Return the lines beginning at the one that contains "Task: Refresh the image list" and running to the end of the records, exactly and with nothing else. Omit pictures.
---------- Record excerpts ----------
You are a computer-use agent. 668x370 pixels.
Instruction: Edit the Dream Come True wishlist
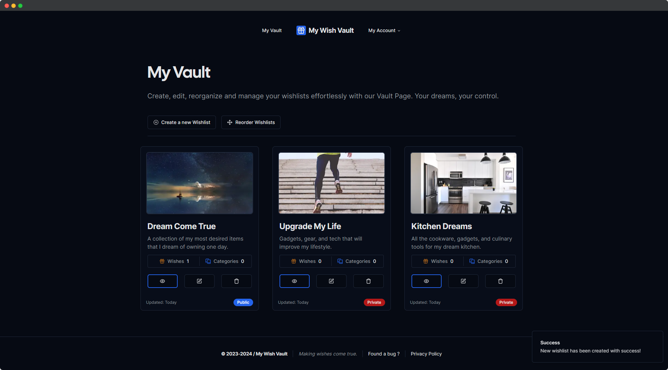(x=199, y=281)
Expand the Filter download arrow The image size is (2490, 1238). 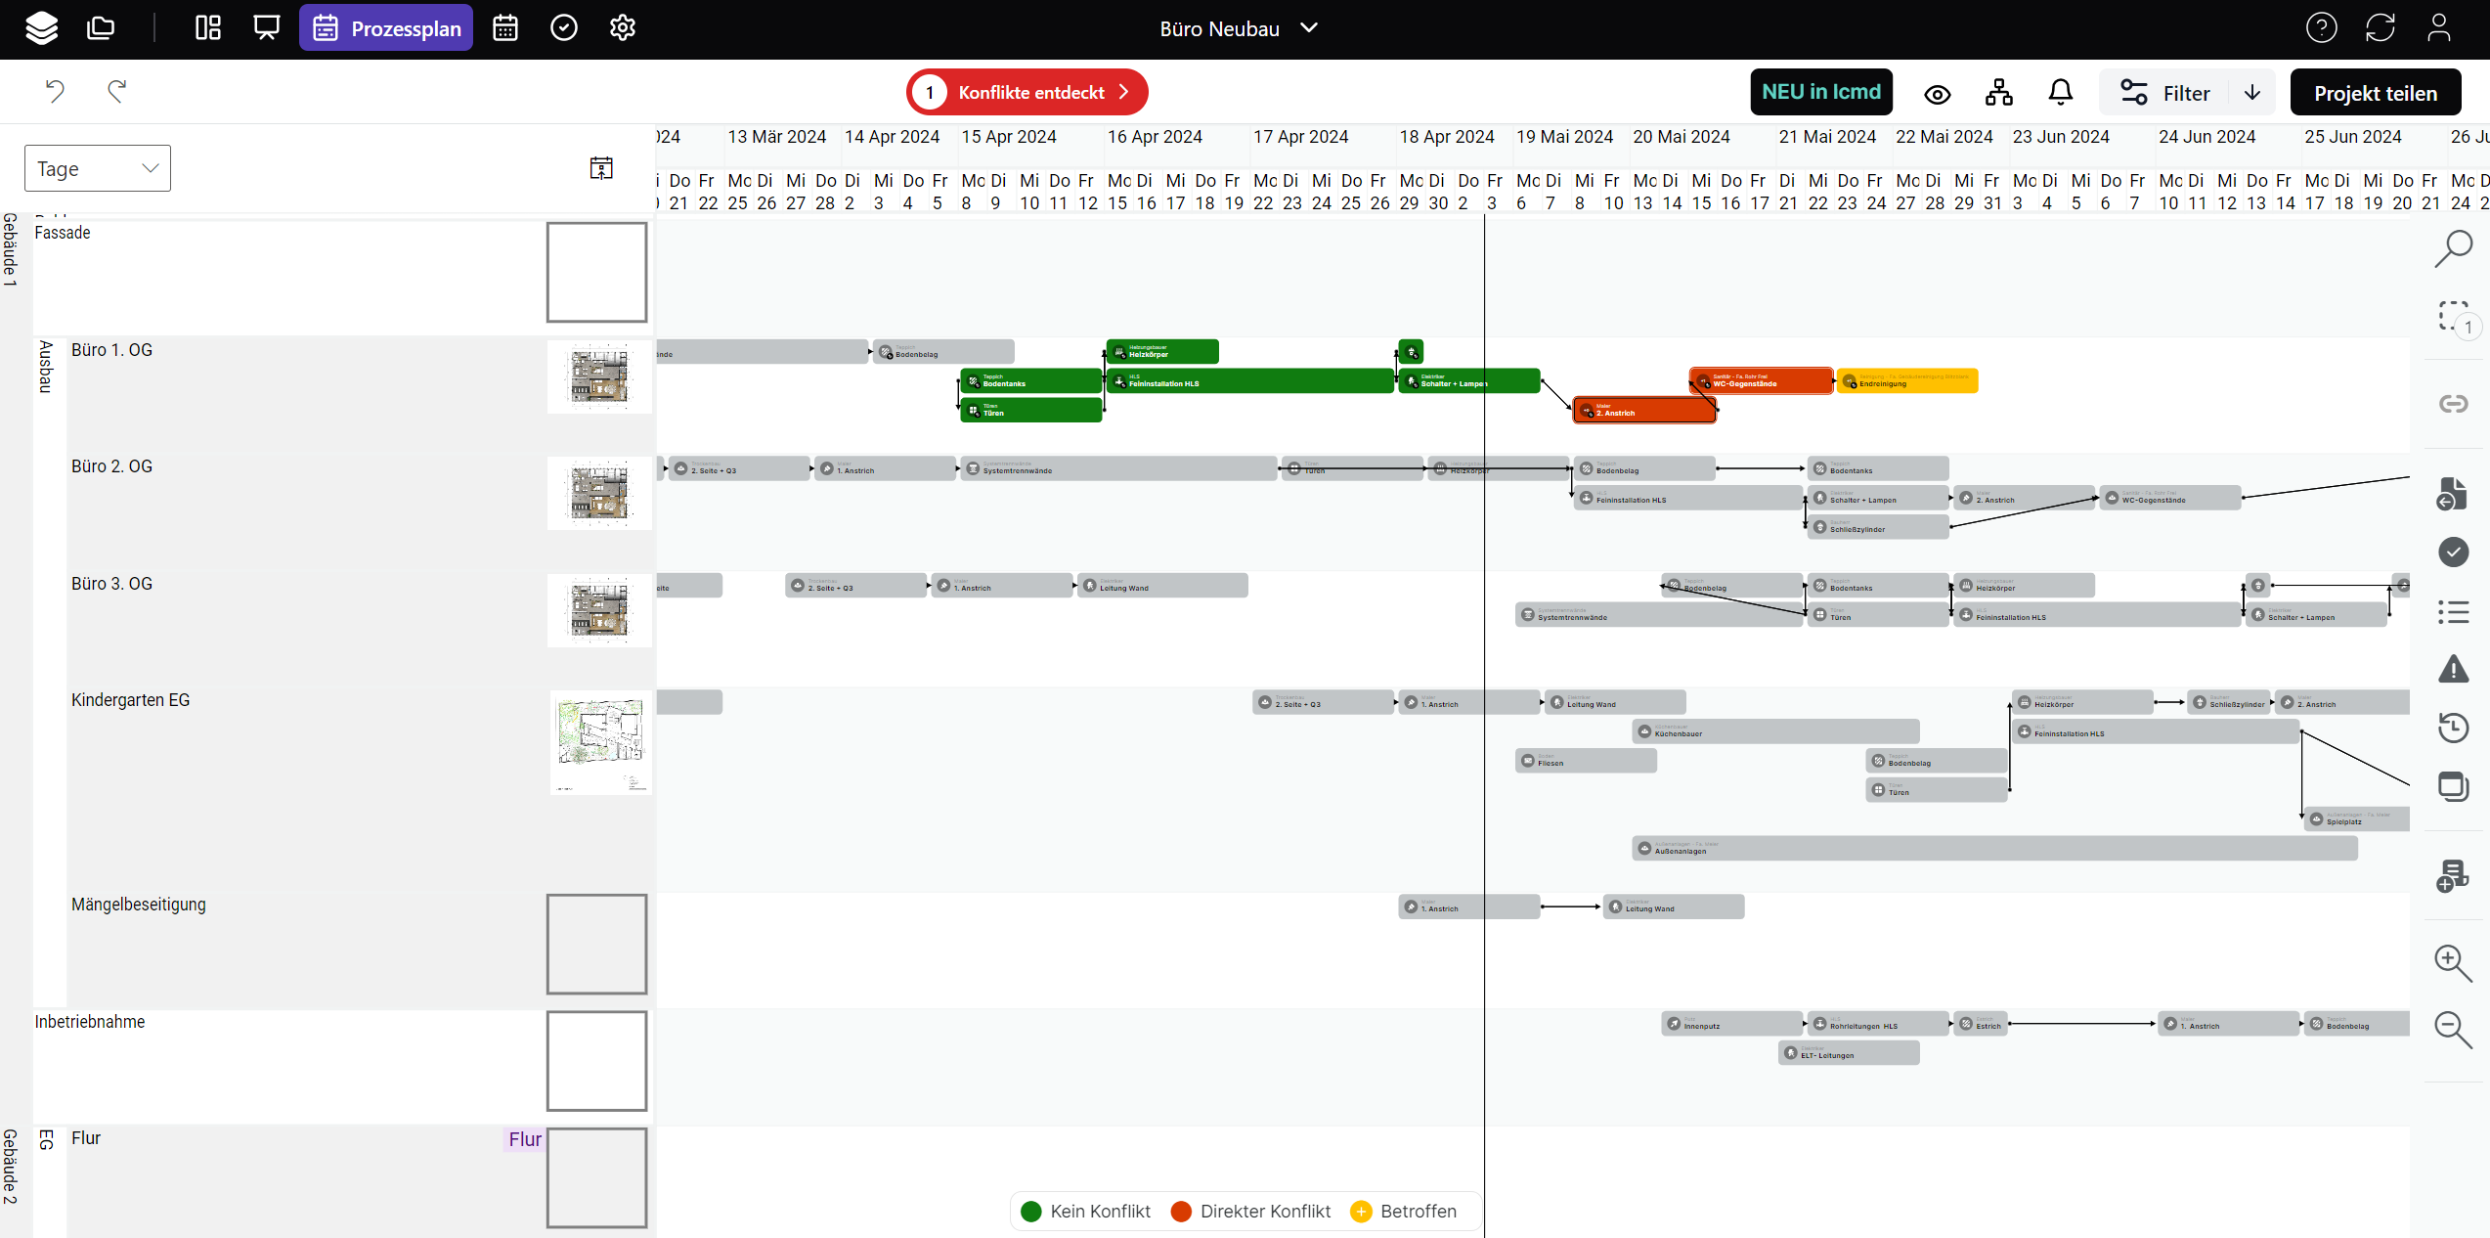[2252, 93]
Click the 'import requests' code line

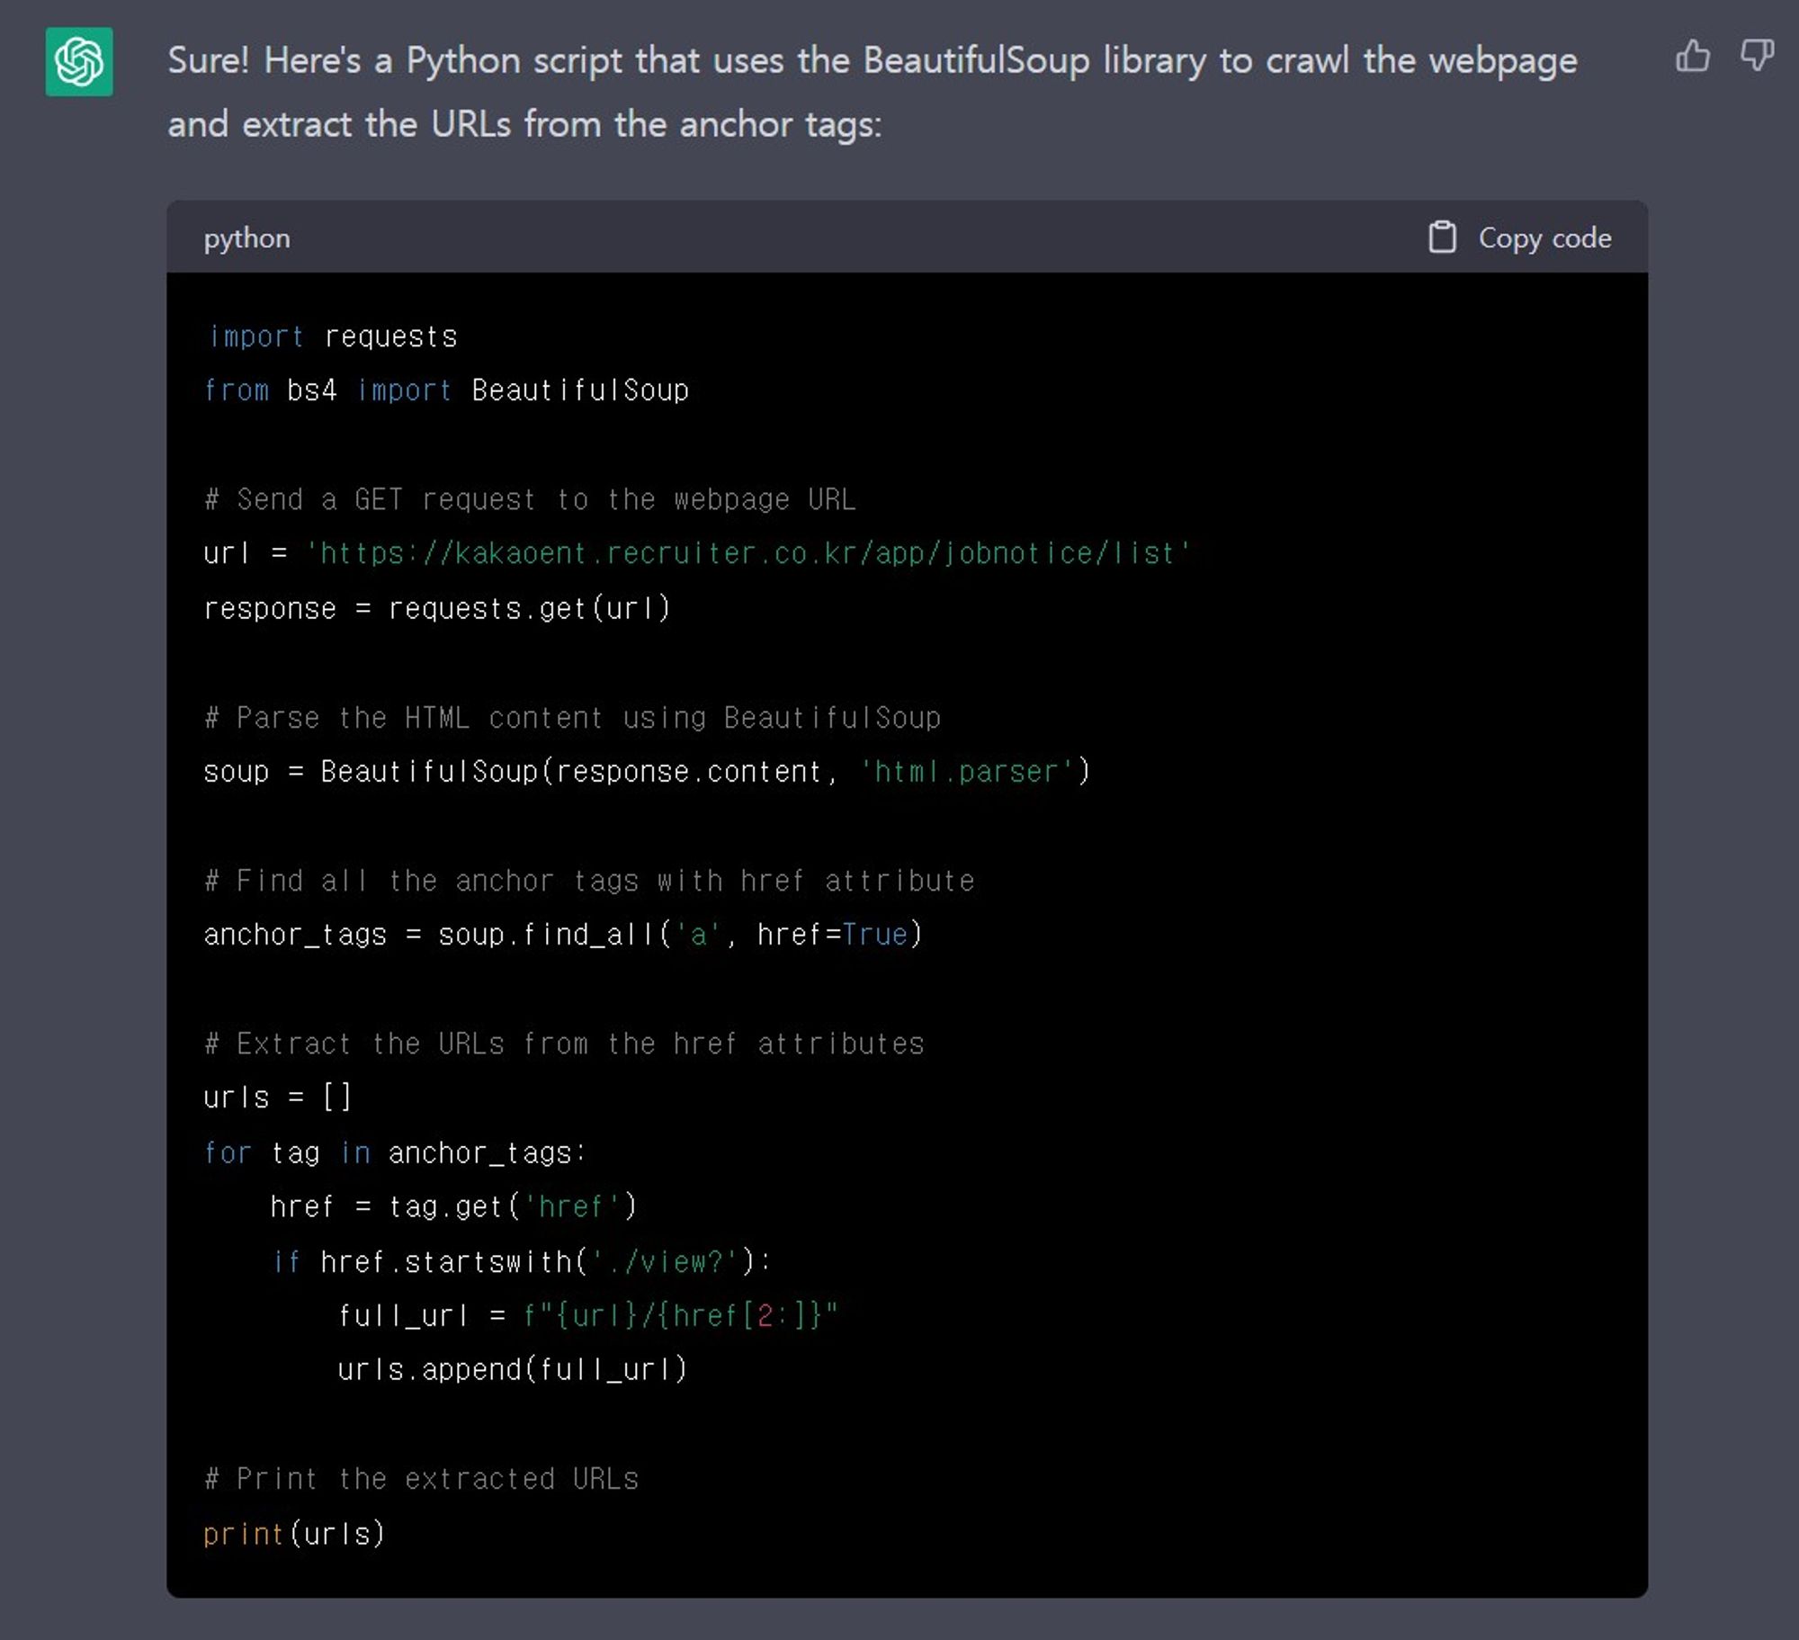333,336
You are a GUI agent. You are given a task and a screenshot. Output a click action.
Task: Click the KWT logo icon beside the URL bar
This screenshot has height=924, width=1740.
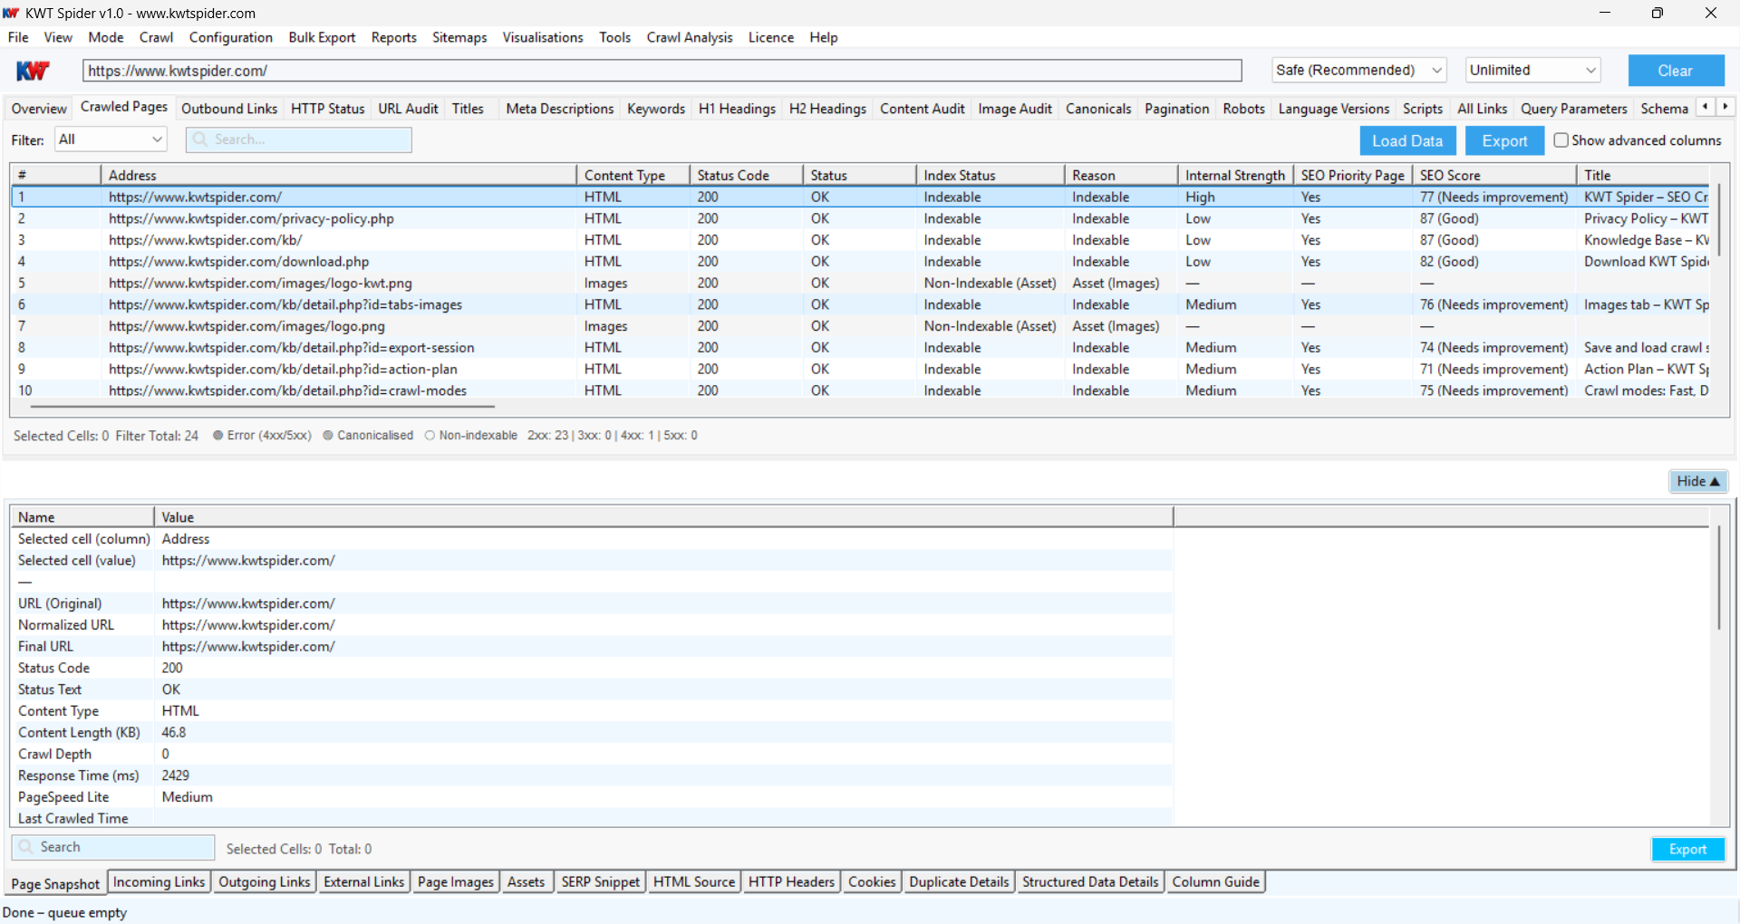[x=34, y=70]
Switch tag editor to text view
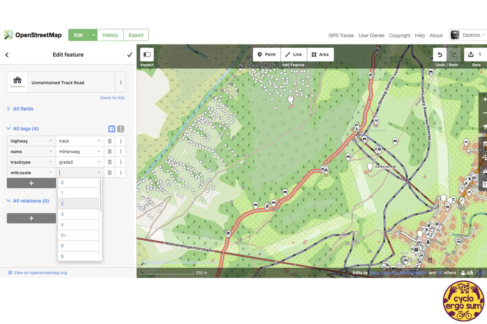This screenshot has height=324, width=487. 121,129
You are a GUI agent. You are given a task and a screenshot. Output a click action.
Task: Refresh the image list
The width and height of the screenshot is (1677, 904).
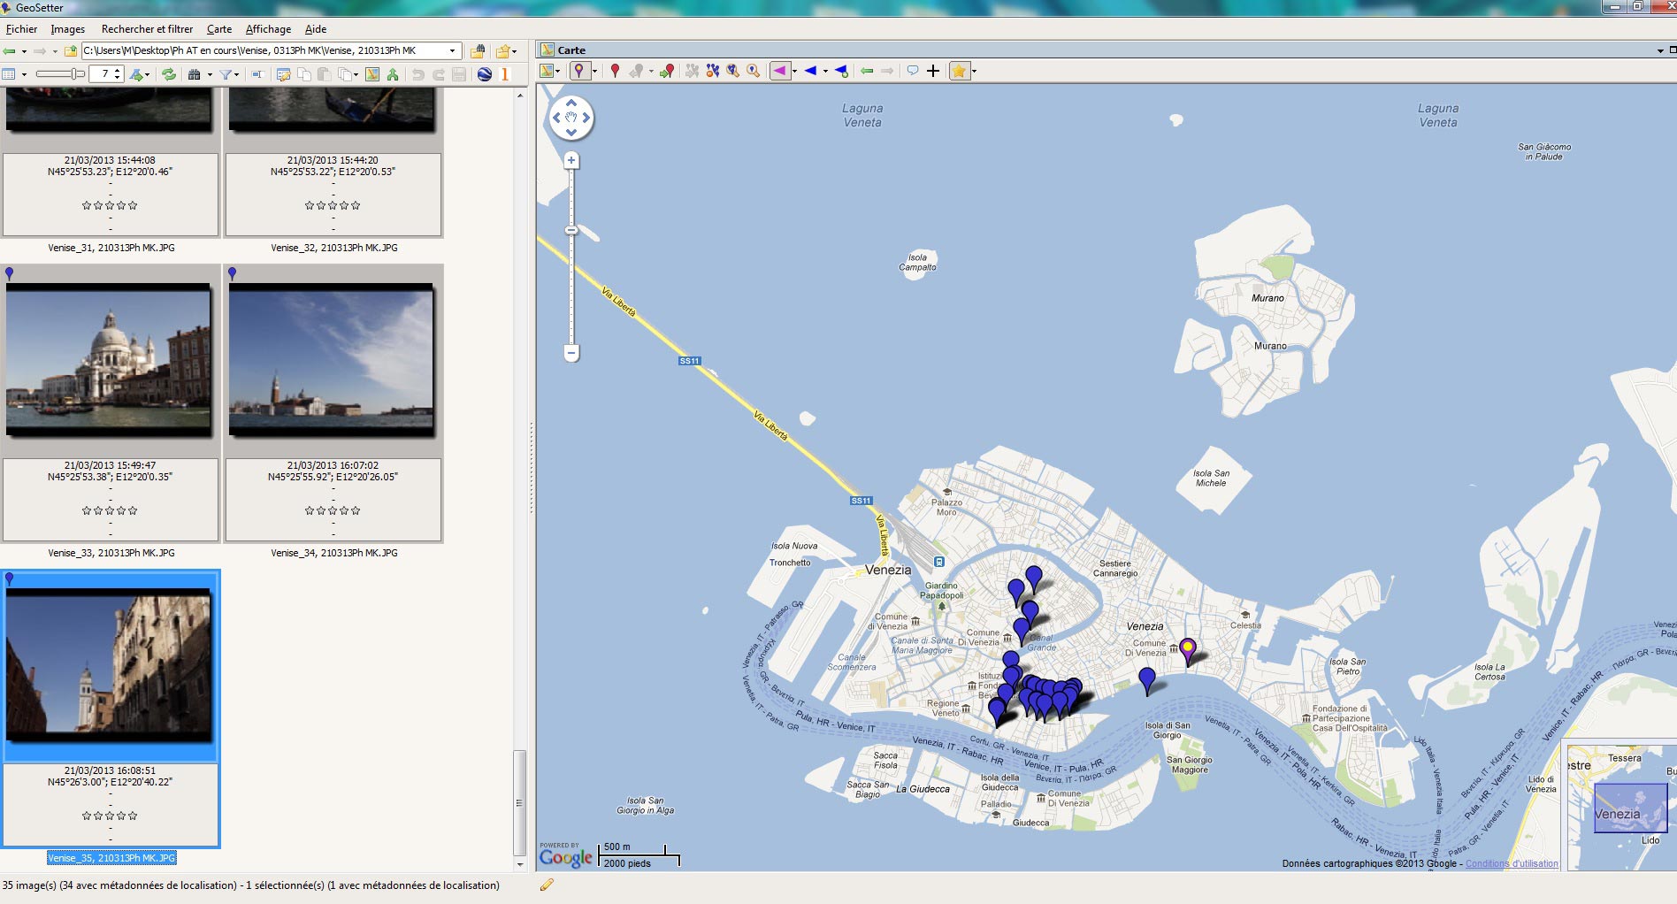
----------
> **Written solution**:
Task: Refresh the image list
The width and height of the screenshot is (1677, 904).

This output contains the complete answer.